WHAT YOU WILL DO:
Recast the data, from the line containing "Given: Click the AI" through the end of the data (both ends included), as a Markdown table with the columns Number and Text, one row per line. Skip blank lines and leave the pictures out.
## begin WORKING DATA
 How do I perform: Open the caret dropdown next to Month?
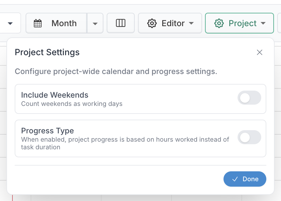tap(95, 23)
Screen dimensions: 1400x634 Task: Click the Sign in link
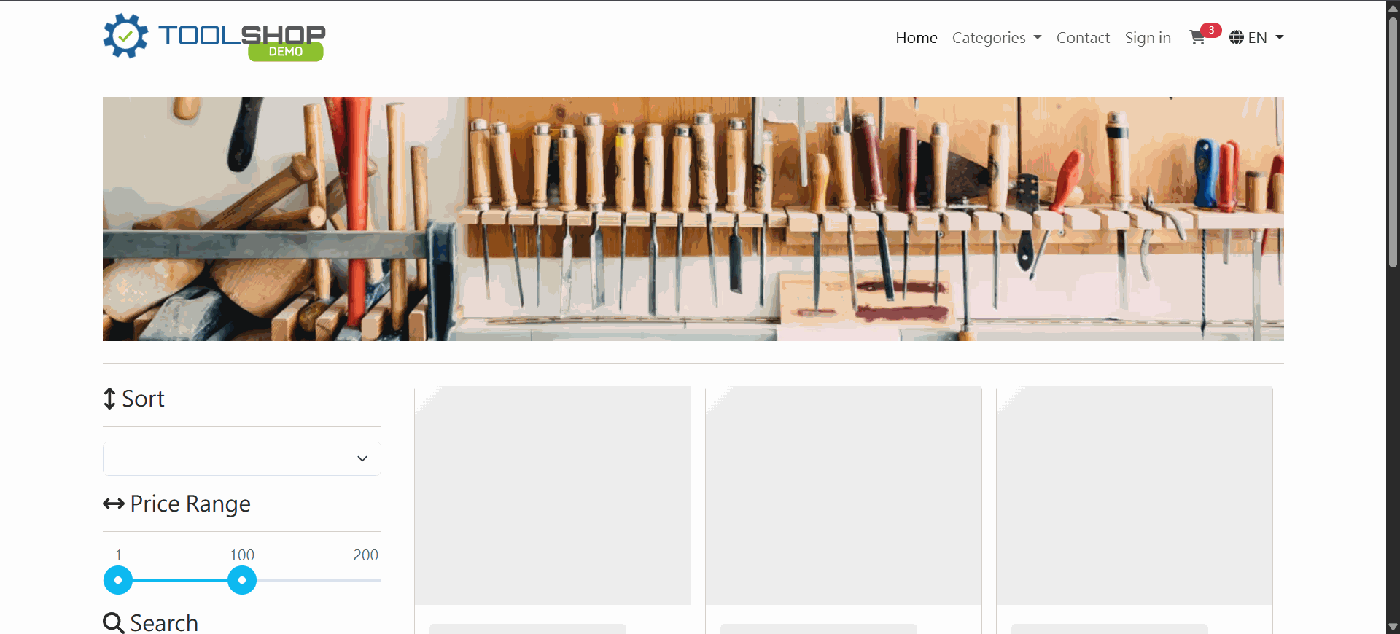coord(1148,38)
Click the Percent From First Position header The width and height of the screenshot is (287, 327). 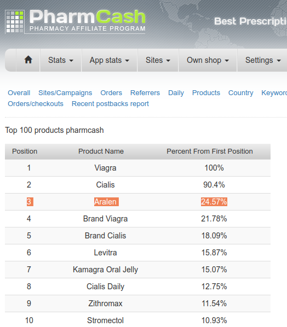[x=210, y=151]
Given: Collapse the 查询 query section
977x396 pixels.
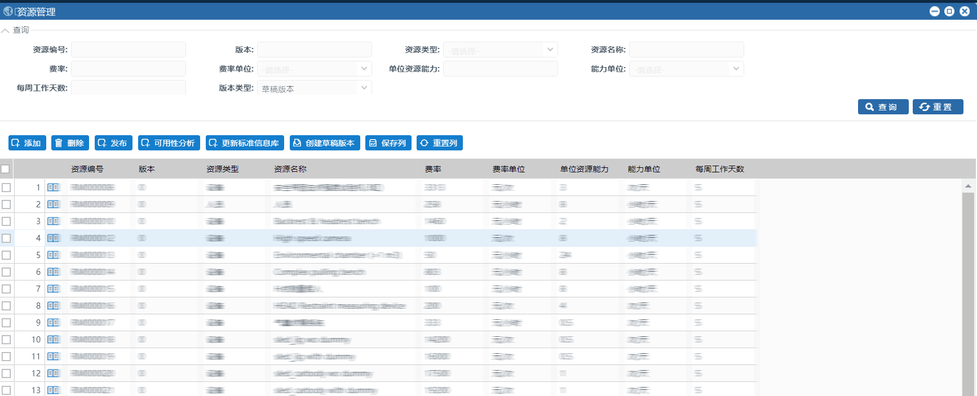Looking at the screenshot, I should [6, 30].
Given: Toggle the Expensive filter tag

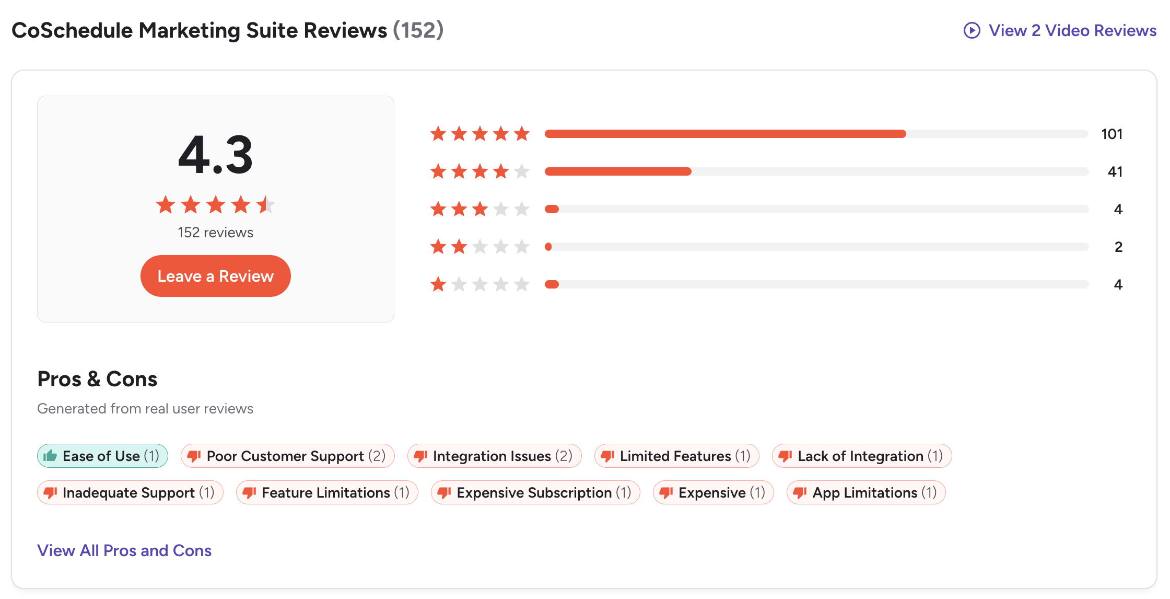Looking at the screenshot, I should (x=712, y=492).
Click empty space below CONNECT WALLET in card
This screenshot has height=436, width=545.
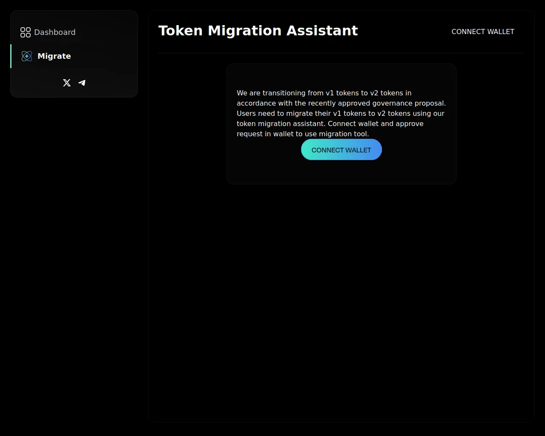point(341,172)
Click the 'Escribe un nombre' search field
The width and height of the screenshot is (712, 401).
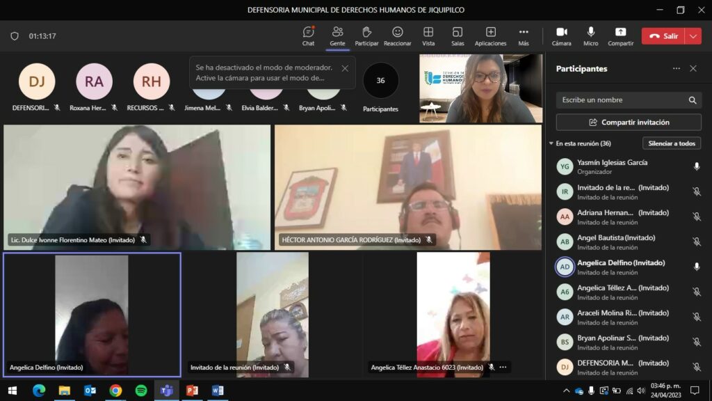(x=621, y=100)
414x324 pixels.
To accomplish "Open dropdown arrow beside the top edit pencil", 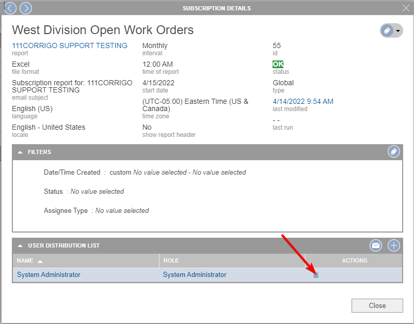I will click(x=399, y=32).
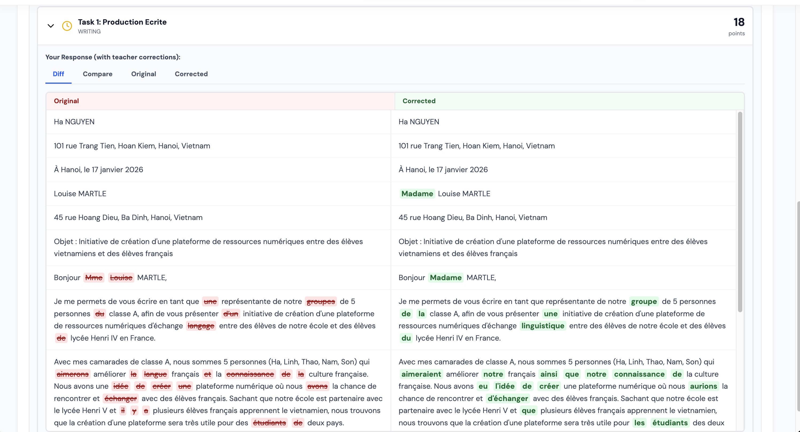Select the yellow WRITING task type icon

(x=67, y=26)

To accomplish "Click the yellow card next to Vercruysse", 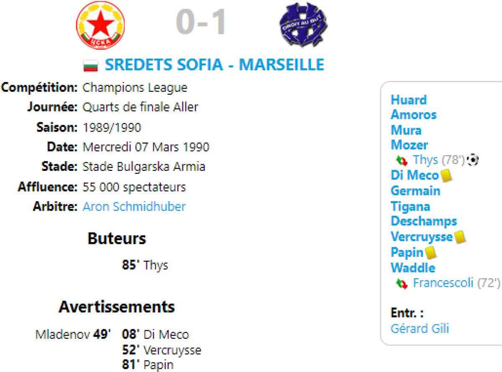I will click(460, 237).
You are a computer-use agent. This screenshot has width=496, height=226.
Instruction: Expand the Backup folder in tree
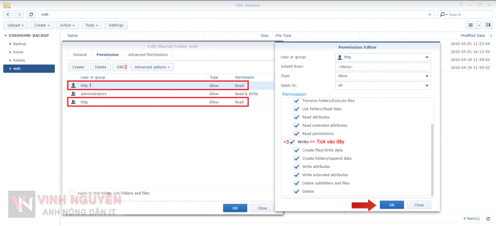[10, 44]
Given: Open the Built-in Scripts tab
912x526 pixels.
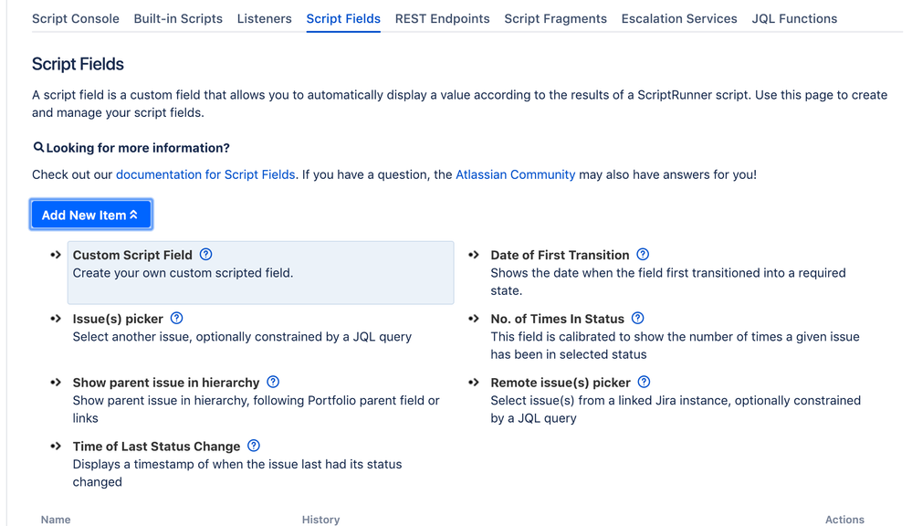Looking at the screenshot, I should coord(178,18).
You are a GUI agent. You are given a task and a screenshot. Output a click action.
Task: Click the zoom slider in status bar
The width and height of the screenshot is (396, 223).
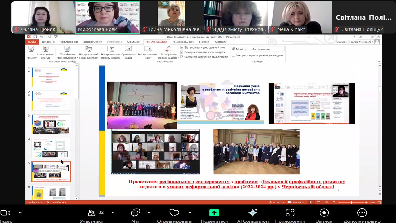tap(351, 203)
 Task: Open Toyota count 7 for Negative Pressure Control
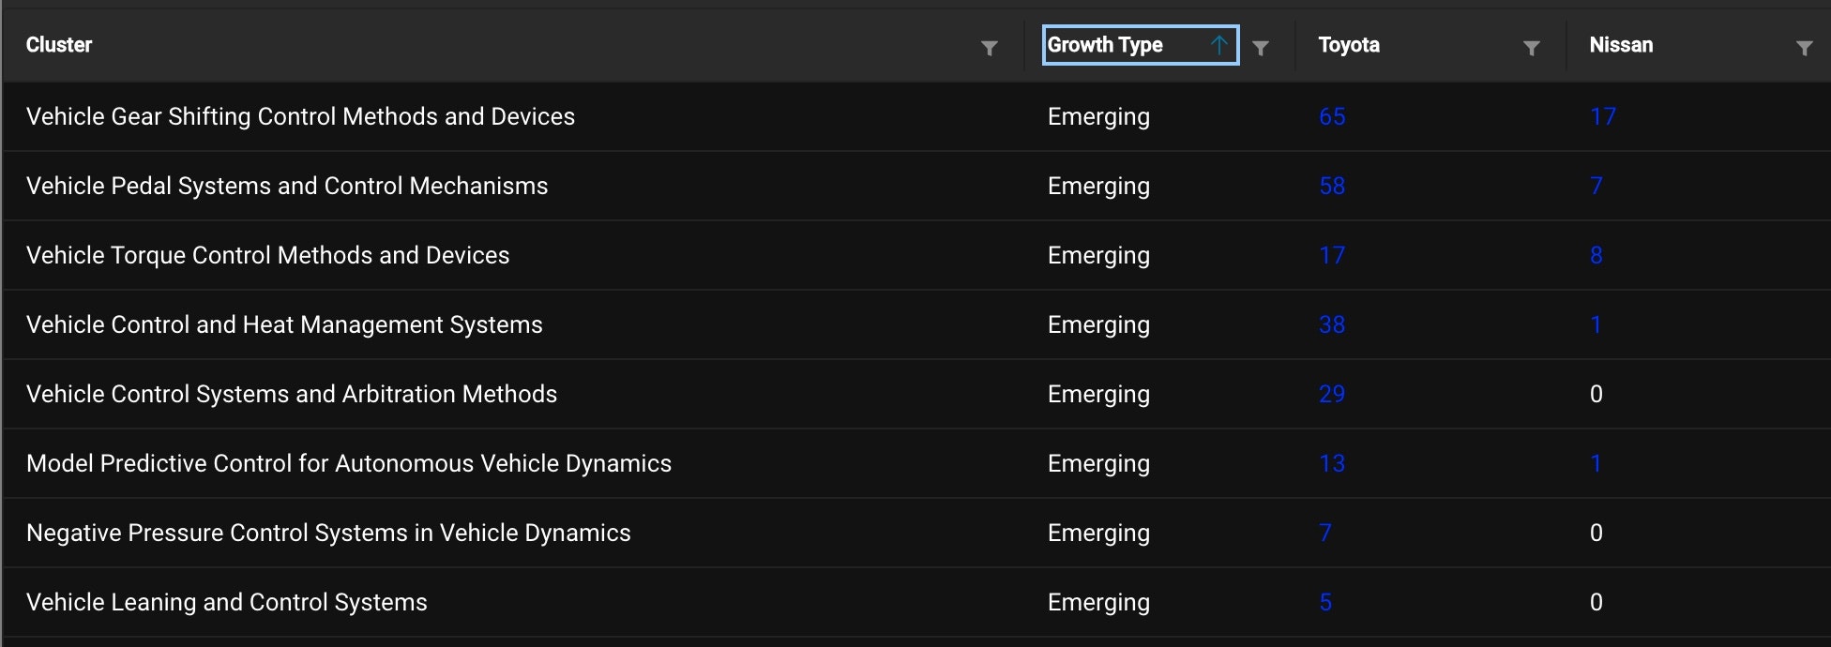click(x=1325, y=533)
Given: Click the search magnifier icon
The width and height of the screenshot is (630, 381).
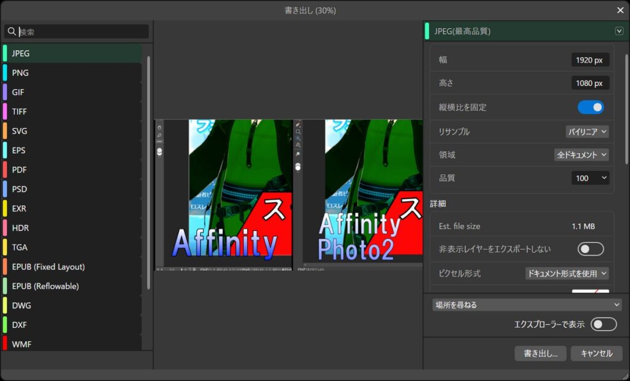Looking at the screenshot, I should click(x=12, y=31).
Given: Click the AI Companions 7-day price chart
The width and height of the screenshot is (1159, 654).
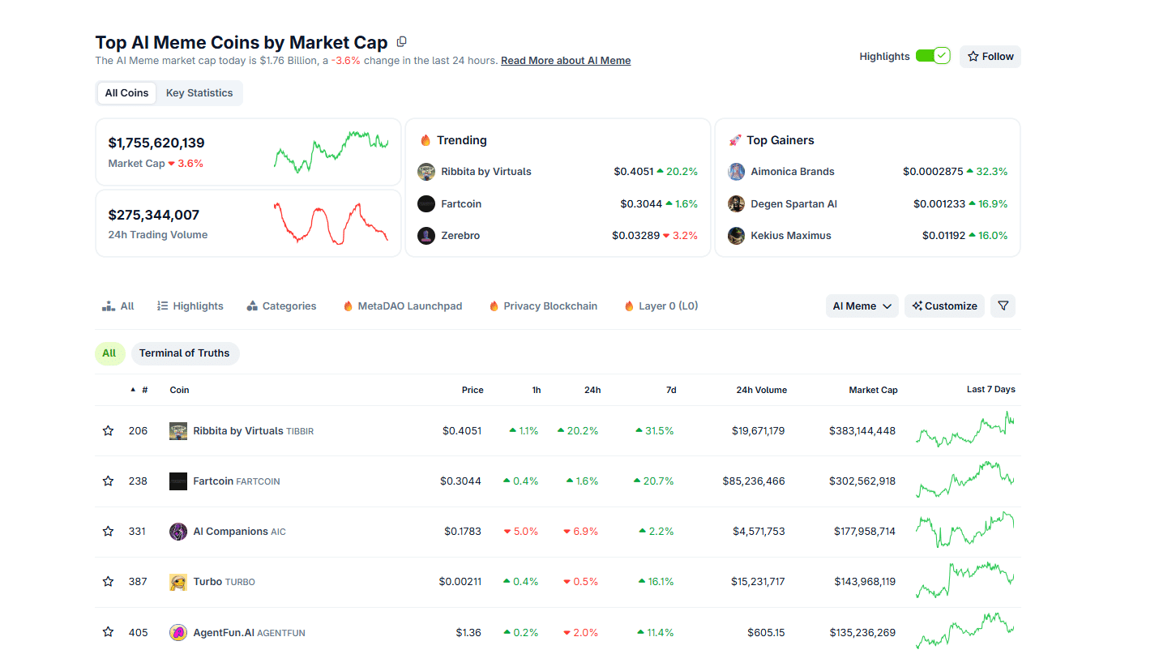Looking at the screenshot, I should 964,531.
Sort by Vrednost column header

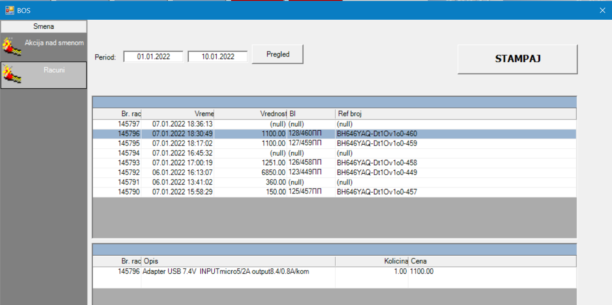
## end WORKING DATA
THE ANSWER:
| Number | Text |
|---|---|
| 1 | Given: Click the AI Companions 7-day price chart |
| 2 | The width and height of the screenshot is (1159, 654). |
| 3 | Looking at the screenshot, I should 964,531. |
| 4 | Sort by Vrednost column header |